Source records
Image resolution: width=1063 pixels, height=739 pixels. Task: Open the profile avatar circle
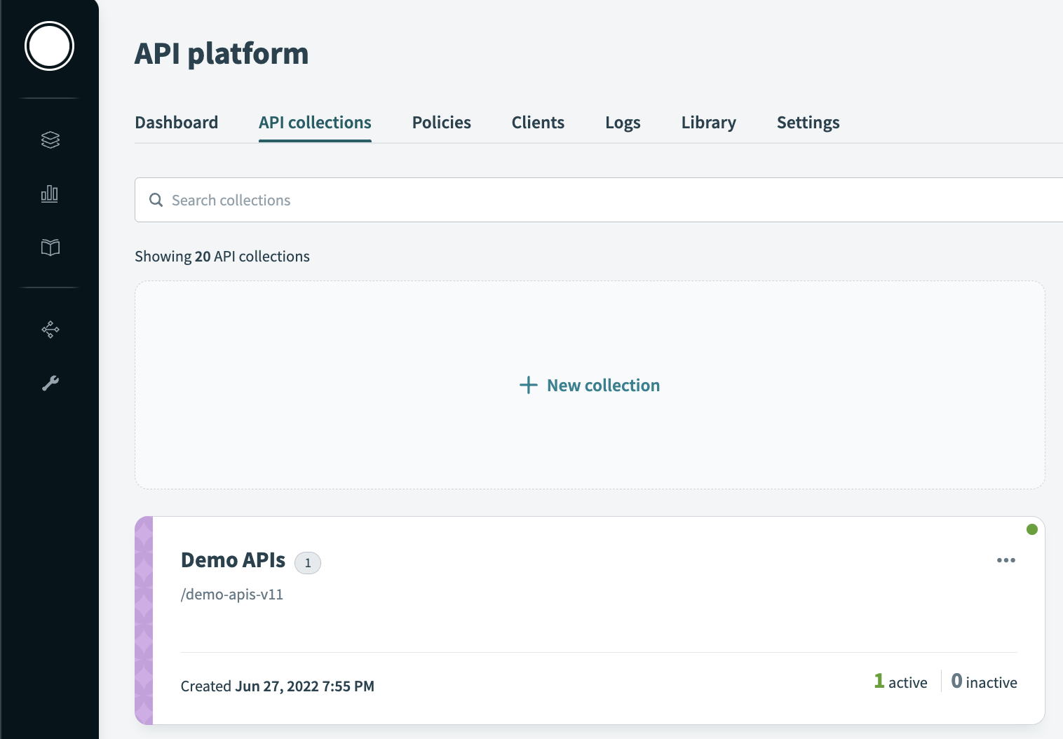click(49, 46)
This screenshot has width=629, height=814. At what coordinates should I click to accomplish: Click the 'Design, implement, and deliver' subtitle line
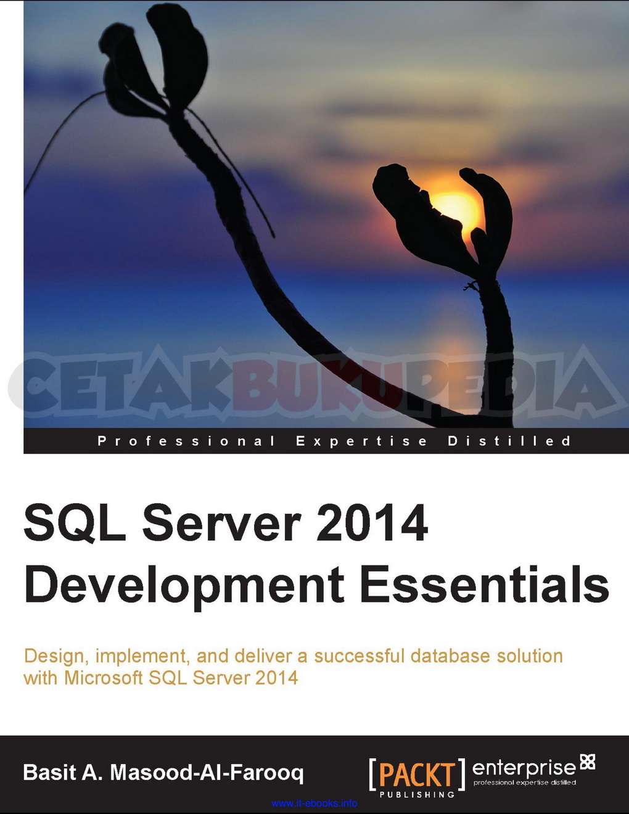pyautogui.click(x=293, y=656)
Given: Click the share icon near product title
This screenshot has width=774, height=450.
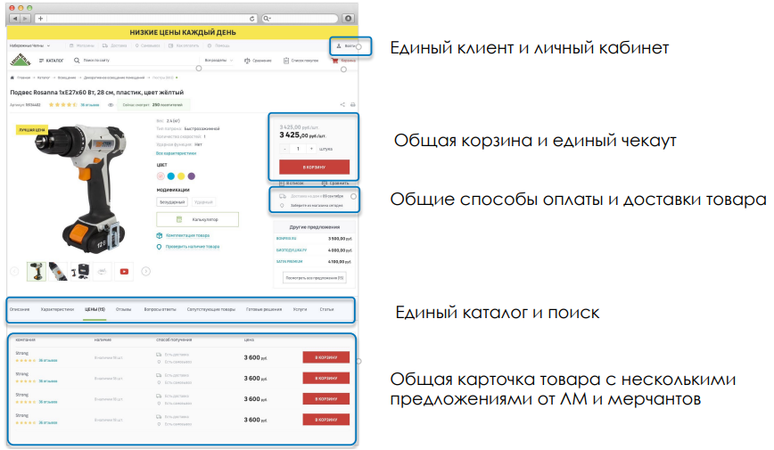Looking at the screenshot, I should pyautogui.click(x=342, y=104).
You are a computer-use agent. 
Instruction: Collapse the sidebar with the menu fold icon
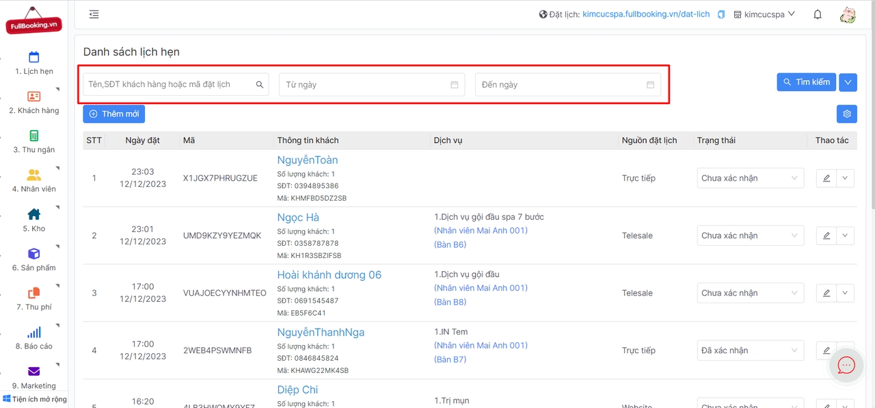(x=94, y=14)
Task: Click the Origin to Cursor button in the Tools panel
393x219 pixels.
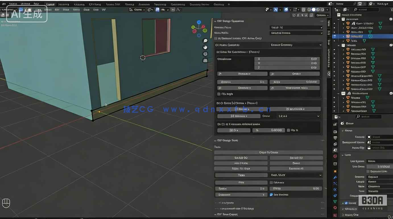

What you will do: Nothing but the records, repeated exactly and stripped of pictures, should appear in the answer.

Your solution:
Image resolution: width=1063 pixels, height=739 pixels. Task: Open the profile avatar circle
click(49, 46)
This screenshot has width=629, height=814. At what coordinates should I click to accomplish: Click the 'Design, implement, and deliver' subtitle line
pyautogui.click(x=293, y=656)
Given: Click the share icon near product title
This screenshot has width=774, height=450.
Looking at the screenshot, I should pyautogui.click(x=342, y=104).
You are a computer-use agent. 
Instruction: Collapse the sidebar with the menu fold icon
(x=94, y=14)
Task: Click the Origin to Cursor button in the Tools panel
393x219 pixels.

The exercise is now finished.